No último dia ocorreram diversas surpresas, como Thiago de Souza derrotando Fábio Gouveia, campeão brasileiro de 2005, e Cláudia Gonçalves despachando sua amiga potiguar Alcione Silva.
Na final Masculina, Claudemir Lima enfrentou Jihad Kohdr, enquanto no Feminino a briga ficou entre Andréa Lopes e Taís de Almeida, ambas do Rio de Janeiro.

Levaram a melhor Andréa e, finalmente, o Bibi, que ganhou sua primeira etapa do brasileiro depois de muitos anos competindo o circuito.

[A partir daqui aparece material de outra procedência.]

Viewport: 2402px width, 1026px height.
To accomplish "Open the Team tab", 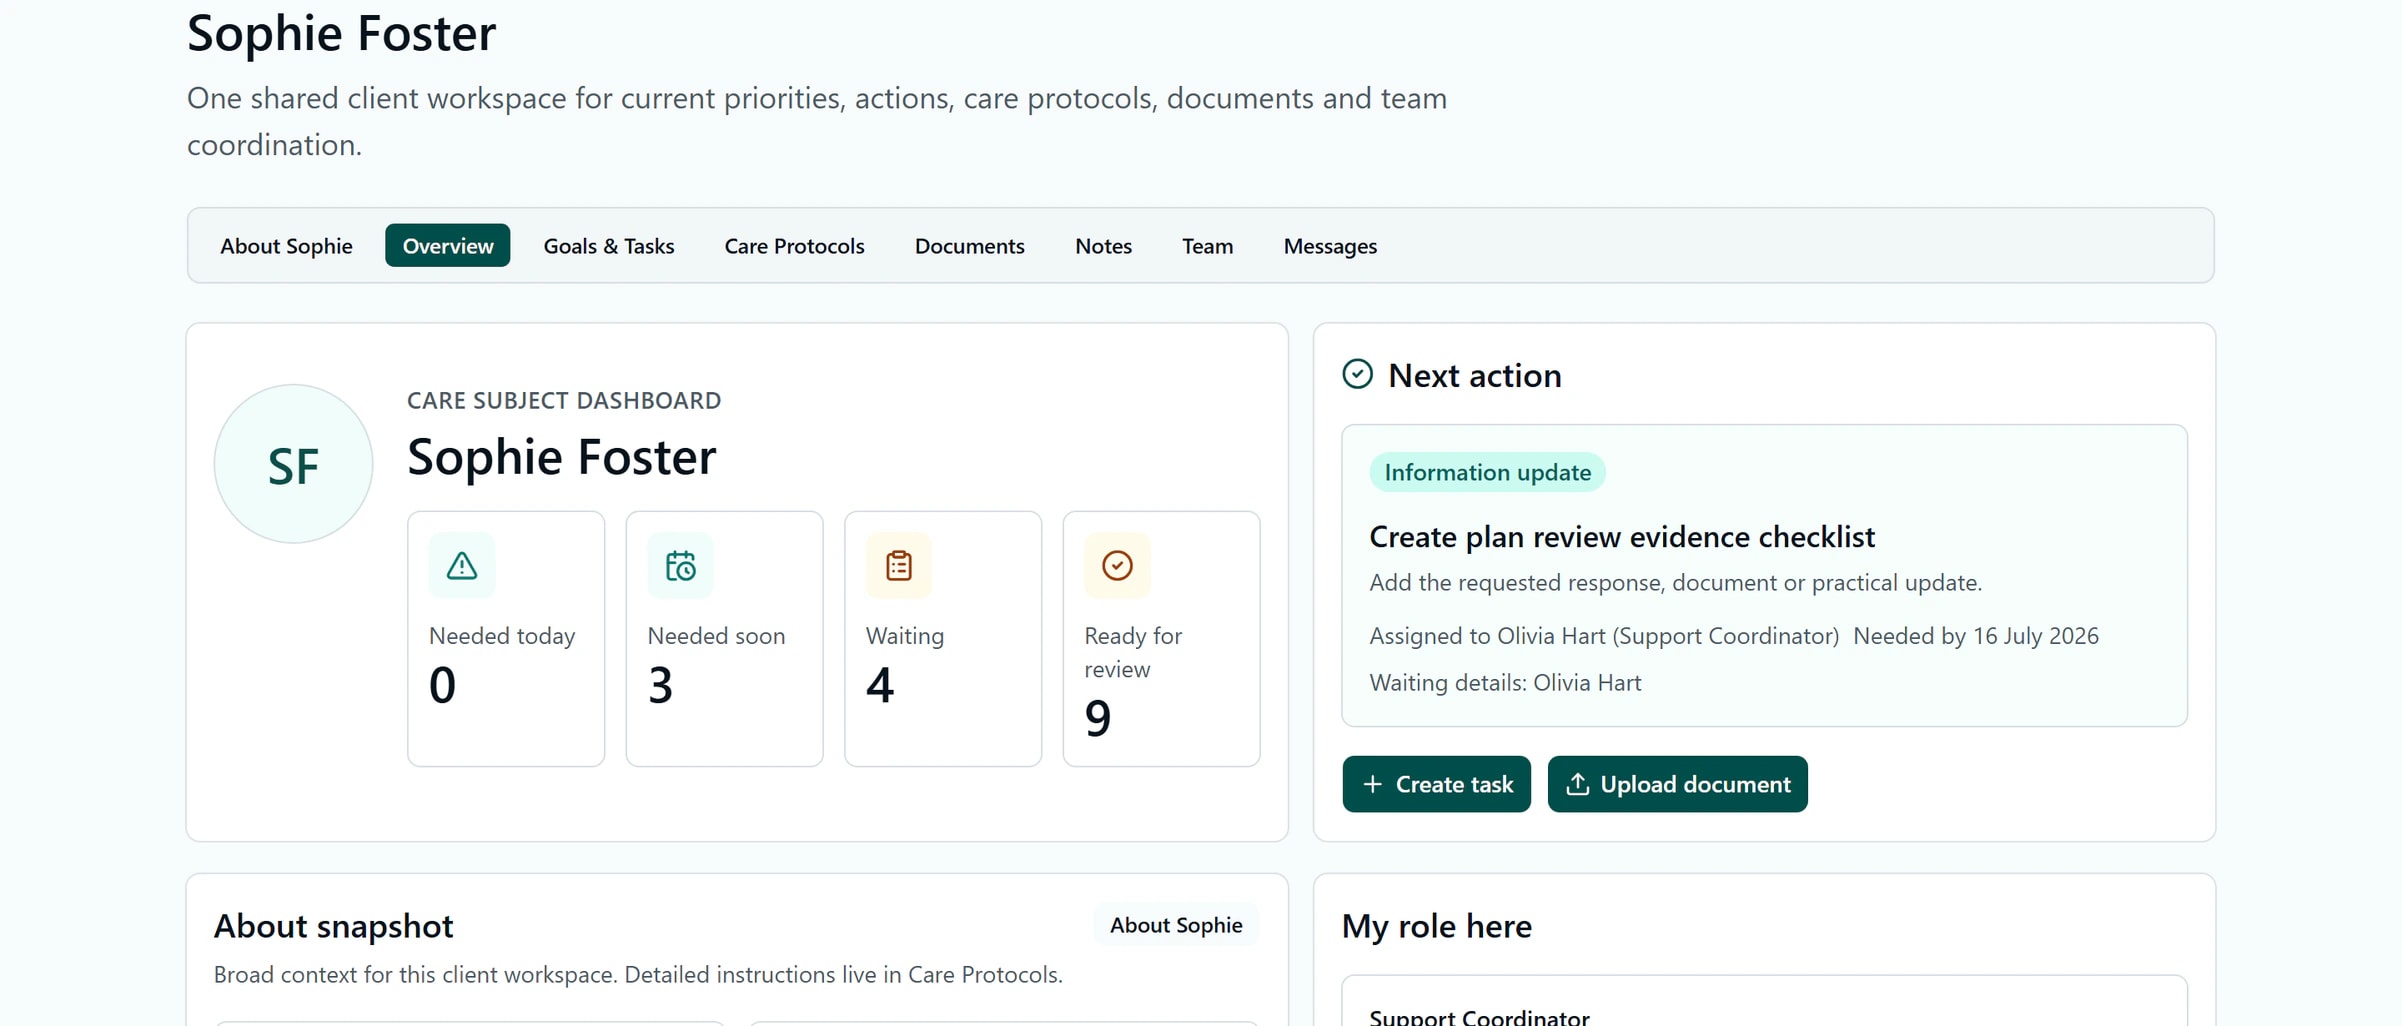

Certamente o campeonato será lembrado pela estrutura, altas ondas e o ótimo astral de todos.
Embora dispute provas profissionalmente há apenas dois anos, arrisco dizer que agora o circuito pode ser realmente chamado de “SuperSurf”.
Vale destacar o apoio da marca Onbongo, que pela primeira vez produziu lycras de competição exclusivamente para as meninas.
Gostaria de agradecer aos meus amigos, atletas, todo pessoal envolvido com o evento e aos meus patrocinadores: Long Island, DVS, Arnette, Freestyle e o shaper Ricardo Martins.
Até a próxima etapa em Maresias, São Sebastião (SP).